# MLSS2019: Bayesian Deep Learning

In this tutorial we will learn what basic building blocks are needed
to endow (deep) neural networks with uncertainty estimates, and how
this can be used in active learning or expert-in-the-loop pipelines.

The plan of the tutorial
1. [Setup and imports](#Setup-and-imports)
2. [Bayesian Active Learning with images](#Bayesian-Active-Learning-with-images)
   1. [the Acquisition Function](#the-Acquisition-Function)
   2. [Actively learning MNIST](#Actively-Learning-MNIST)
3. 

**(note)**
* to view documentation on something  type in `something?` (with one question mark)
* to view code of something type in `something??` (with two question marks).

<br>

## Setup and imports

In this section we import necessary modules and functions and
define the computational device.

First, we install some boilerplate service code for this tutorial.

In [None]:
!pip install -q --upgrade git+https://github.com/ivannz/mlss2019-bayesian-deep-learning.git@alternative

Next, numpy for computing, matplotlib for plotting and tqdm for progress bars.

In [None]:
import tqdm
import numpy as np

%matplotlib inline
import matplotlib.pyplot as plt

For deep learning stuff will be using [pytorch](https://pytorch.org/).
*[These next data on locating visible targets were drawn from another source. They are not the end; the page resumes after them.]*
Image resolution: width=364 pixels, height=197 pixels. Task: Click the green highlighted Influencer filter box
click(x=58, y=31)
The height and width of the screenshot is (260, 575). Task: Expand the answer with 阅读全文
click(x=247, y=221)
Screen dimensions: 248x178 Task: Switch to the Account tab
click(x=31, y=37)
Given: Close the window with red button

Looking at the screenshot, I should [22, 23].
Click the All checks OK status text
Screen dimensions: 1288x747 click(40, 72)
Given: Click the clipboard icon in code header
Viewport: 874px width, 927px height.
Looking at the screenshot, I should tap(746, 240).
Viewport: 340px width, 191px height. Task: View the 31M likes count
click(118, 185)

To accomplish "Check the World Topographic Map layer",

If you are unfamiliar with it, it is basically like `numpy` with autograd,
native GPU support, and tools for building training and serializing models.
<!-- (and with `axis` argument replaced with `dim` :) -->

There are good introductory tutorials on `pytorch`, like this
[one](https://pytorch.org/tutorials/beginner/deep_learning_60min_blitz.html).

In [None]:
import torch
import torch.nn.functional as F

device = torch.device("cuda:3" if torch.cuda.is_available() else "cpu")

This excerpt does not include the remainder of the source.